Samples were then either kept frozen in liquid N2 or DNA was extracted directly using a modified protocol for extraction and purification with cetyl trimethyl ammonium bromide (CTAB) [20]. Typically, one frozen or freshly collected colony was transferred to a microcentrifuge tube containing 100 μl TE (10 mM Tris-HCl, 1 mM EDTA, pH 8) and 20 μl of lysozyme (5 mg ml−1 in TE) was added, followed by incubation for 1 h at 37°C. After lysozyme treatment, 13 μl of SDS (10% w/v) was added, followed by incubation for 10 min at 70°C. A 20 μl aliquot of 5 M NaCl was added and mixed by inverting the tube, and 20 μl of 10% (w/v) CTAB/0.7 M NaCl was added and incubated for 10 min at 56°C. The solution was then extracted with 200 μl of chloroform and centrifuged for 10 min at 15 000×g. The collected aqueous phase was mixed with an equal volume of isopropanol and incubated for at least 2 h at −20°C. The precipitates were spun down and washed with 70% (v/v) ethanol. The yield of DNA with this procedure was ca. 40 ng per Trichodesmium colony as estimated by gel electrophoresis and ethidium bromide staining. The DNA from the laboratory culture Trichodesmium sp. IMS 101 was extracted according to the same protocol.

2.2PCR and cloning

The primers OX1 and OX2 were used to amplify 16S rDNA sequences [21], under the following PCR conditions in a thermal cycler (MJ Research, Watertown, MA, USA). Samples of 10 μl (approximately 5 ng DNA) were mixed with 200 mM dNTP, 5% acetamide, 200 mM of both OX1 and OX2, 3 mM MgCl2, Taq DNA polymerase reaction buffer and 2.5 U of Taq DNA polymerase (Promega, Madison, WI, USA) in a total reaction volume of 100 μl and an overlay of mineral oil. The Taq polymerase was added after the initial denaturation step at 80°C (hot start) followed by 30–35 cycles of 1 min at 50°C, 2 min at 72°C with an extension of 5 s for each cycle and 1 min at 94°C, repeated 30 to 35 times. All clones were derived from single PCR reactions and were obtained according to the instructions provided with a TA cloning kit (Invitrogen, San Diego, CA, USA). The 448 bp fragment of hetR, corresponding to position 159–606 in Nostoc sp. PCC 7120 [16], was amplified with Pfu (Stratagene, La Jolla, CA, USA) and primers hetr1 (Nostoc sp. PCC 7120 position 139–158; 5′-AARTGYGCNATHTAYATGAC-3′) and hetr2 (Nostoc sp. PCC 7120 position 607–625; 5′-CRATRAANGGYATNCCCCA-3′) [17]. These PCR products were cloned using a blunt-end cloning kit (Stratagene).
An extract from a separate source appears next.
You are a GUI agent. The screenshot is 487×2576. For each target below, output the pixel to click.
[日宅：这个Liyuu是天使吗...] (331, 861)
2.3Sequencing and sequence analyses

Plasmids used in sequencing were prepared by alkaline lysis using Prep-A-Gene DNA purification system (Bio-Rad, Richmond, CA, USA). The inserts were sequenced bi-directionally using an ABI model 373 A automated sequencer (Applied Biosystems, Foster City, CA, USA) and dye-terminator chemistry, using primers from conserved regions of 16S rDNA [22] with primers M13F and M13R on the cloning vector. Three clones from each 16S rDNA plasmid library were analysed. The number of hetR clones sequenced from each plasmid library varied between one (for the hetR clones in T. thiebautii puff and tuft type) and five (for the hetR clones from T. erythraeum). Two sequences from the same plasmid library did not show more variation than could be accounted for by Taq or Pfu polymerase errors [23]. The sequences were aligned using CLUSTAL W 1.7 [24] and, when necessary, edited manually using SEAVIEW [25]. Trees with bootstrap analysis of the data were inferred using PHYLOWIN [25] running on a Linux operating system. For the quartet puzzling maximum likelihood analysis the program PUZZLE was used, with its default settings except that parameter estimation was set to exact [26]. The GenBank accession numbers for the sequences determined in this study are listed in Table 1. Sequences not determined in this study were retrieved from GenBank under the following accession numbers, Leptolyngbya sp. PCC 73110 (X84809; AF013036), Nostoc sp. PCC 7120 (X59559; M37779), Trichodesmium sp. NIBB 1067 (X70767) and T. erythraeum (AF013034).


3.1Analysis of 16S rDNA

For an overview of the variation between the six different species and morphotypes, the nearly complete 16S rDNA sequence (1438 nucleotides) was determined. In most cases the sequences obtained were identified as cyanobacterial, but other sequences were also encountered occasionally. This was the case in clones from the colonies of T. thiebautii (tuft type) and T. hildebrandtii. The contaminating sequences were most similar to Microscilla (=Flexibacter) marina Pringsheim (GenBank accession number M58793), a heterotrophic non-septated filamentous bacterium belonging to the Cytophaga group. One such sequence, from a T. thiebautii colony, was 91% identical to the M. marina 16S rRNA gene (position 1015–1332).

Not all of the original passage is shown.